At the fintech startup I rolled checks out one at a time over a few months. Secret scanning first. Then dependency auditing. Then SAST. Each one tuned, false positives suppressed, team trained on the output before adding the next. Boring? Yes. Effective? Absolutely.

Build a suppression process too. Some findings are false positives. Some are accepted risks. That’s fine. But track the suppressions and review them. A suppression list that only grows is a red flag.

Humans on the Hard Problems

Scanners catch known patterns. SQL injection signatures, outdated libraries, hardcoded credentials. Important stuff. But they can’t think.

Threat modeling is a human job. Reviewing the authentication architecture of a new feature – human job. Penetration testing that actually simulates an attacker’s creativity – human job.

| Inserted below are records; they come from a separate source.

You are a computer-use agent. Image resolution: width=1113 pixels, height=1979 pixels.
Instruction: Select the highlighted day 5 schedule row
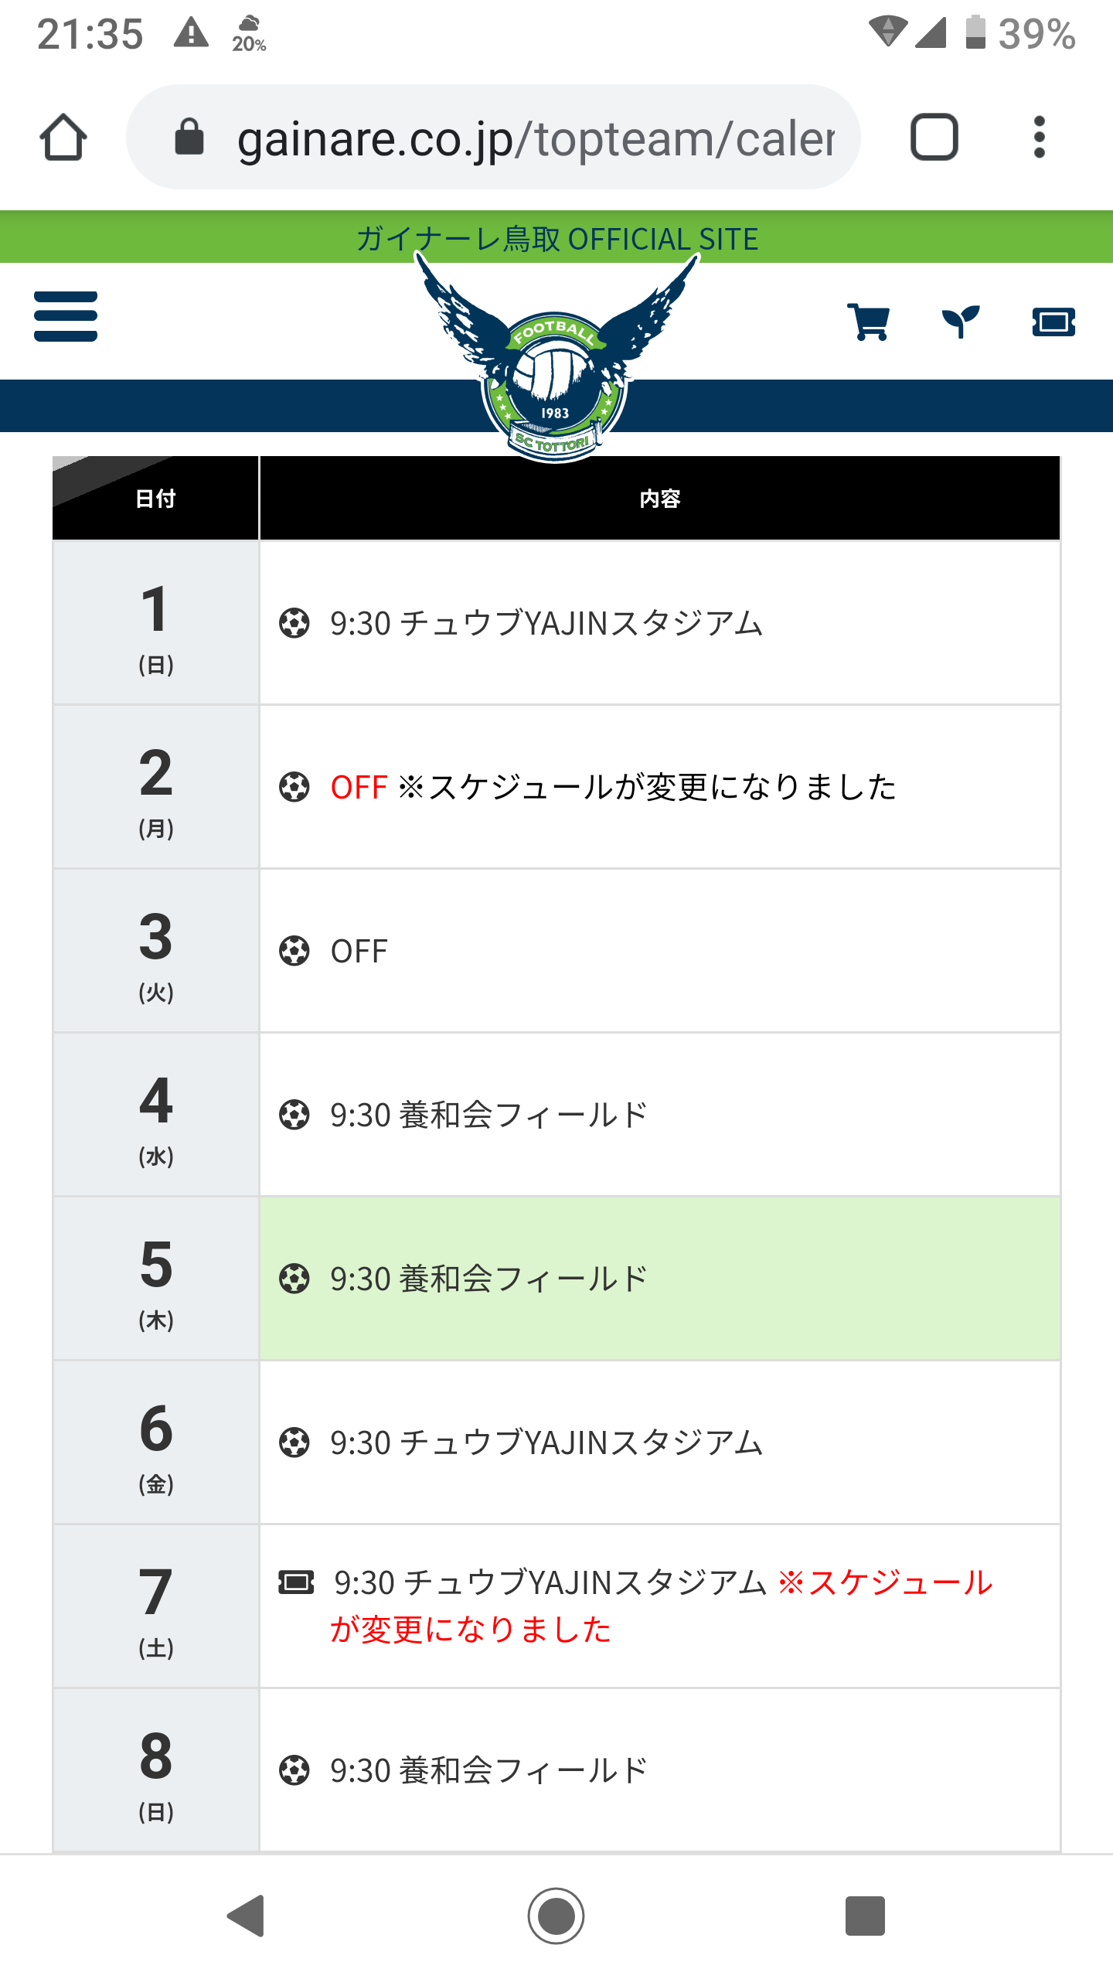pos(659,1279)
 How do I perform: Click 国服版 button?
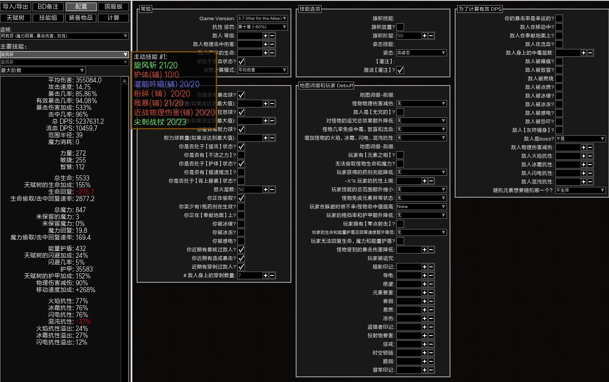point(113,7)
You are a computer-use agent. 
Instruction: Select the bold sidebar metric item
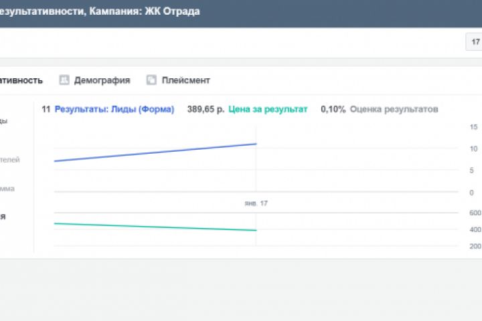tap(3, 217)
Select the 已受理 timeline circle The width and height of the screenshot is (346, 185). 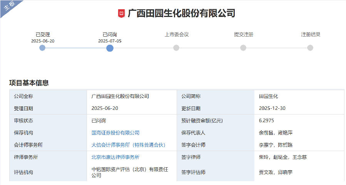tap(42, 48)
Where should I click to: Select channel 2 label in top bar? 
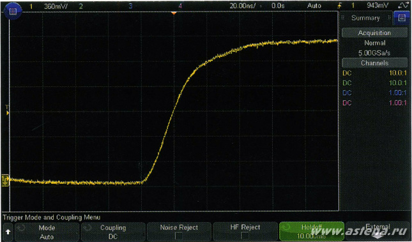[80, 6]
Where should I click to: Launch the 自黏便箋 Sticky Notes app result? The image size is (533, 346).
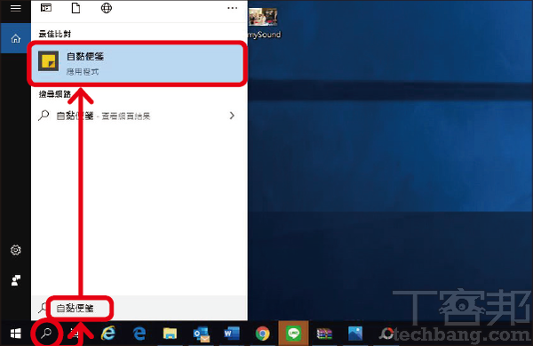pos(138,64)
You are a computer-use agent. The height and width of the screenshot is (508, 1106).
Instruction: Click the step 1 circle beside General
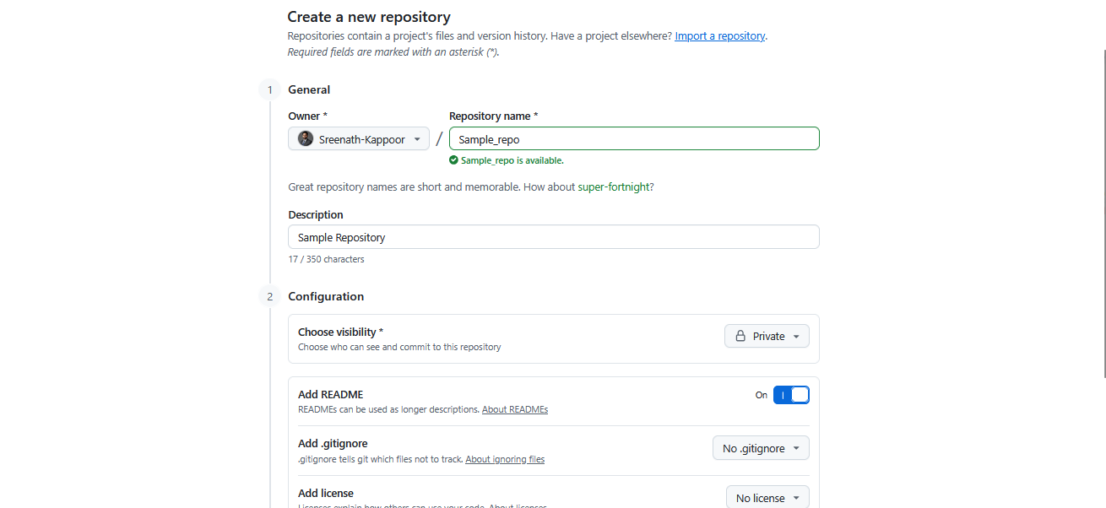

Incident response when something real happens at 2 AM – very much a human job.

The whole point of automating the repetitive checks is to free up time for this work. In NATO cyber defense, dedicated teams handle threat analysis without getting bogged down running vulnerability scanners by hand. Same principle at a startup, except the “dedicated team” is me and maybe one other person. Which is exactly why automation matters even more.

The Payoff

Before automation, security at the fintech startup was me trying to review everything and inevitably missing things. After, every single commit gets checked. Every dependency gets audited. Every container gets scanned. And I spend my time on architecture reviews and threat modeling instead of eyeballing diffs.

The pipeline doesn’t get tired. It doesn’t get distracted. It doesn’t approve a PR because it’s Friday afternoon and everyone wants to go home.

Automate what machines do better. Save human judgment for what actually needs it. That’s the whole strategy.